Sunday, June 16, 2024

The Salvation Army near Cambridge’s Central Square. (Photo: Marc Levy)

The city is stepping in to keep a 35-bed homeless shelter open at the Salvation Army in Central Square and even improve it, but will not stop looking for funding from the state and other sources that could enable a step back, officials said Monday.

Cambridge will have responsibility for keeping the doors open for at least a year, officials suggested.

The charity was on the verge of closing the shelter March 31 because it refused to reapply for a $200,000 state grant that would force it to accept unhoused people it would ordinarily consider a risk to the safety of others. The Army’s Cambridge Corps Community Center at 402 Massachusetts Ave. includes a day care along with services such as offering a daily meal and a pantry.

“In the middle of what is still sort of the winter and certainly a cold season, we would not want to see this really important resource shut down,” City Manager Yi-An Huang told city councillors at their Monday meeting.

To keep the shelter open, expand its hours and offer more services – including being onsite to try to find permanent housing for its guests – city staff have signed a contract for April 1 to June 30, the end of the fiscal year, and expect to ask councillors for money in the annual budget to keep operations going for the year that follows.

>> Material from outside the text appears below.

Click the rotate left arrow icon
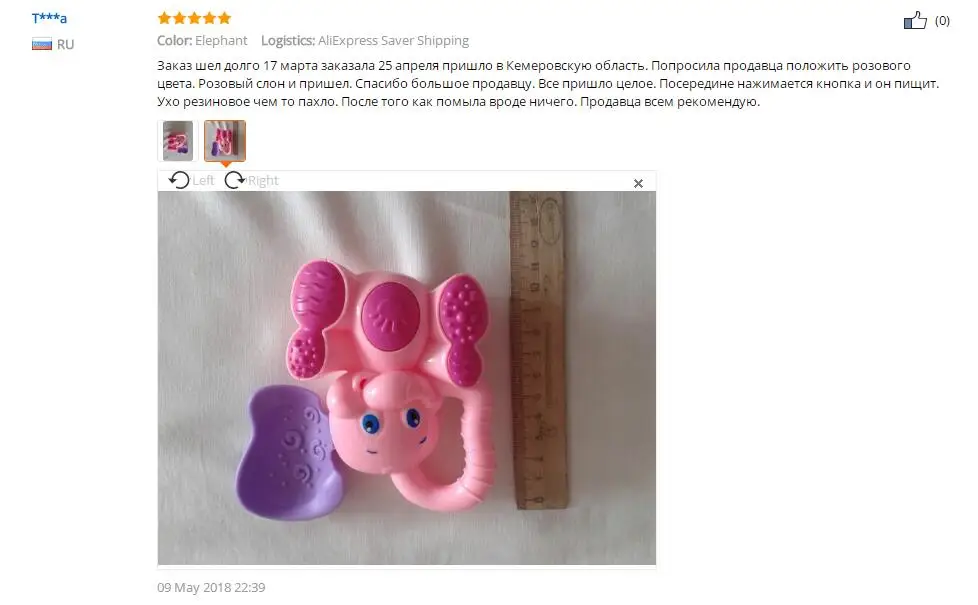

The annual cost will be $1.08 million, said Ellen Semonoff, assistant city manager for human services.

Staff have been in “pretty constant communication” with the state Department of Housing and Community Development about its return to funding. “There is at least some reasonable possibility,” Semonoff said. The contract spells out that the city will look for alternate funding sources for the shelter.

The Salvation Army in Central Square – technically in the Lafayette Square end – got a small amount of federal emergency grant funding via the city during the Covid pandemic, but has never before gotten any city taxpayer dollars, Semonoff said.

Cambridge has 500 people in need of shelter on any given night, according to a January 2022 report by a city-run Ad Hoc Working Group on Homelessness led by city councillor Marc McGovern. Councillors have called the loss of the Salvation Army beds “unthinkable.”

“We’re providing a higher level of funding than the state to ensure there are wages paid and that there’s adequate staffing. If the state were to be able to fund, there would likely still be a need for some city funding,” Semonoff said. There’s a “real possibility” of an expansion of dollars for individual shelters, though, “and the state is very aware of the needs of the Salvation Army. We are in a reasonably good position, but we really don’t know when our funding would get largely replaced.”